Notre Dame and the need for sacred space
On the Monday of Holy Week, I gathered with the other Episcopal clergy in the diocese downtown in our cathedral, a beautiful, soaring neo-Gothic structure, where we renewed our ordination vows and received oils consecrated by the bishop to be used in anointing at baptism and of the sick. When I returned to the office, I was devastated to learn of the massive conflagration that was engulfing Notre Dame Cathedral in Paris. Over 850 years old, the cathedral is one of the finest examples of French Gothic architecture and features prominently in art and literature. It sits in the middle of the city, on an island in the Seine River, and is the most visited monument in Paris.
As we watched helplessly a continent away, some people bemoaned the loss of the exquisite craftsmanship that went into its construction, the art contained within the nave, and a building that, to many, represented Paris and, more broadly, France. But what I saw burning was a church. I thought of all of the churches that have been destroyed or damaged— the black churches in Louisiana burned through racially-motivated arson, the Washington National Cathedral damaged by an earthquake, ChristChurch Cathedral in New Zealand that was deconsecrated after an earthquake, and the many churches, my own included, destroyed by tornadoes and other natural disasters.

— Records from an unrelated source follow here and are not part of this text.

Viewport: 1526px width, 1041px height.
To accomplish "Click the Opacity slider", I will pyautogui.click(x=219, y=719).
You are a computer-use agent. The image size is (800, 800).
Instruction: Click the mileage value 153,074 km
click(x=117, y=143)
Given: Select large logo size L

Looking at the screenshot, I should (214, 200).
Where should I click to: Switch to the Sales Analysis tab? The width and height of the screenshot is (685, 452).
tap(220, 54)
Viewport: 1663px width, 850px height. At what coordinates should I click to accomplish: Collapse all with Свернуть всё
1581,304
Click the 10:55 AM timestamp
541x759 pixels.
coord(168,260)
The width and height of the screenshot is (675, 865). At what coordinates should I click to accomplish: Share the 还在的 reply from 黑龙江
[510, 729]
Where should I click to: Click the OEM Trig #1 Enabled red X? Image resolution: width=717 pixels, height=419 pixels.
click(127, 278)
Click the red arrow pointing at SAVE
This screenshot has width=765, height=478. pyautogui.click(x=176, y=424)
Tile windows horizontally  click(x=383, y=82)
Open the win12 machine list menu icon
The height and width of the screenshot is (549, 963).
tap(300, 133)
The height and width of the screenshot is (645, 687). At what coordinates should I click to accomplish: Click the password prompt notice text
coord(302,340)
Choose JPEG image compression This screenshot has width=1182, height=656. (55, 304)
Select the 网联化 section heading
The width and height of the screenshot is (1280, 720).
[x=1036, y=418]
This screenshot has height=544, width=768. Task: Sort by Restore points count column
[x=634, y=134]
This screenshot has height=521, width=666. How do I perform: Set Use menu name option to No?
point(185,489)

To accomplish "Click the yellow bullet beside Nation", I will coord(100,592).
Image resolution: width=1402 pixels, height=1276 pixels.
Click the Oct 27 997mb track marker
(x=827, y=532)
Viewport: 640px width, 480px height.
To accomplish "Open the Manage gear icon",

In the basement of my church building sits boxes of broken stained glass and splintered wood, the remnants of the historic nave that a tornado blew the roof off of in April 1998. After the tornado, the congregation came together to sift through the rubble and tried to save that which they could — a few intact windows, the large stone baptismal font. With the idea that someday a new nave incorporating the old pieces would be built, they have clung to those vestiges as a remembrance and a future hope.
To lose any building in a traumatic and unexpected way is a tragedy, but in a world where things are increasingly disposable and marked by private space that can only be accessed through commerce, to lose a public worship space, a place where the community gathers, is devastating. Especially with a church, a building is never “just” a building, particularly one that has been hallowed by centuries of prayer. Our souls need sacred spaces, places that are holy and set apart, places marked by beauty. We need buildings dedicated to the glory of God that have absorbed years of prayers, where people have been baptized and married and buried, where pilgrims can find rest and the desperate can find relief. If God is truth, goodness, and beauty, then the beautiful can point toward God. It can be a kind of sacramental reality that guides us to something beyond ourselves.
As I write this, it is too early to know what will become of The Cathedral of Notre Dame, but all around the United States, we are losing churches. More often they are being transformed into breweries, event venues, and apartment complexes and not parks or homeless shelters or community centers. Likely many of them needed to close, but as the trend continues, the fabric of our communities becomes more fragile without these spaces, with more and more land taken up for private gain rather than public good. Whether it is Notre Dame or the small church on the corner, it is healthy and reasonable to mourn. A culture that increasingly desires what is new, that prioritizes function over form and individuality over the communal, is a culture that misses out on what is sacred, what is true and good and beautiful.